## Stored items
━━━━━━━━━━━━━━━━

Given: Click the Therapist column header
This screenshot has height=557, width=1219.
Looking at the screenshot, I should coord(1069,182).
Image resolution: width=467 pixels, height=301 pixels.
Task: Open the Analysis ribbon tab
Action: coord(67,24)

━━━━━━━━━━━━━━━━

## TASK STATEMENT
Copy all of the data above, character for character.

## COMPLETED TASK
Given: Click the Therapist column header
This screenshot has height=557, width=1219.
Looking at the screenshot, I should coord(1069,182).
Image resolution: width=467 pixels, height=301 pixels.
Task: Open the Analysis ribbon tab
Action: coord(67,24)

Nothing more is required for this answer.